There are contracts for niche missions as well, as perhaps best illustrated by recently posted video of a DHC-4 Caribou, operated by FlightWorks of Kennesaw, Ga., making an airdrop in Afghanistan's Paktika Province. While FlightWorks has not publicly confirmed its Caribou flights in Afghanistan, the company was awarded a $13 million contract in April for aerial resupply work.
In the video, the company's aircraft is flying a few hundred feet above ground—the half-century-old twin turboprop skims low over a forward operating base, dropping pallets. This low-cost airdrop is one way the U.S. military supplies outposts in a country with primitive infrastructure and the continuing threat of roadside bombs.

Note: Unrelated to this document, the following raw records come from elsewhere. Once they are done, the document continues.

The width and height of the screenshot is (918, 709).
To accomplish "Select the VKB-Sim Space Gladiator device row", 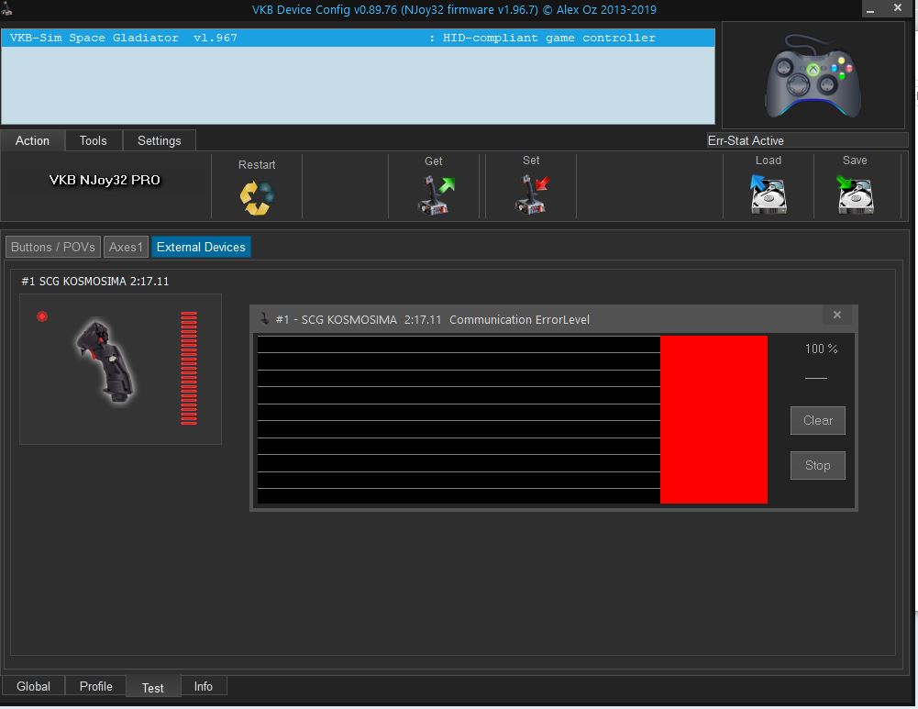I will pos(358,39).

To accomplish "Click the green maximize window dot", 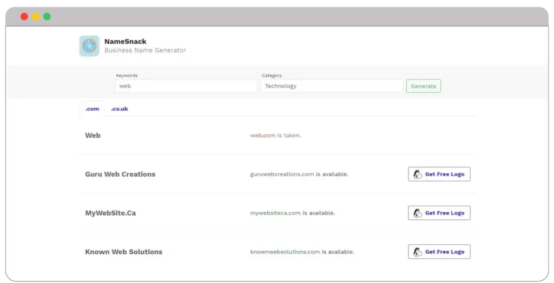I will [x=47, y=17].
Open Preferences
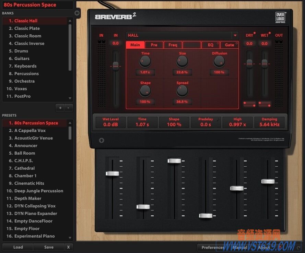 [x=212, y=248]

Other companies have looked at expanding beyond transporting people and personnel to what used to be core military functions, such as intelligence, surveillance and reconnaissance. Dynamic Aviation of Bridgewater, Va., which operates fixed-wing aircraft for military customers in Afghanistan, announced in 2010 that it was adding aDash 8 with government-furnished sensors to support Central Command.
“We have experienced steady growth over the past 10 years,” says Michael Stoltzfus, president of Dynamic Aviation. Stoltzfus declined to identify Dynamic's military customers.
As for the difficulty of working in Afghanistan, Stoltfuz says that “comes with the territory.”
Many companies realize that the Afghanistan mission is ending. Even if current contracts for Afghanistan extend two or three years after U.S. forces leave, there is nothing on the horizon of similar scale.
However, the drawdown is not likely to spell an immediate end to contract air fleets in Afghanistan—there is a long precedent of private-sector aviation support companies outlasting the military.
According to one industry source, the real concern among companies in Afghanistan is that the drawdown will leave them with aircraft to sustain or bring home, but no business. “The companies will have assets,” the source remarks. “Where are they going to put them?” In many cases, the companies paid hundreds of thousands of dollars to transport the aircraft to Afghanistan. It's unclear where these aircraft will go, or how companies plan to get them out economically.
Despite growing business in other regions, such as U.S. Africa Command, nothing approaches the tempo of operations in Afghanistan.
“Afghanistan was the Holy Grail,” the industry source says. Regarding opportunities, “There will never be anything like it again,” he adds.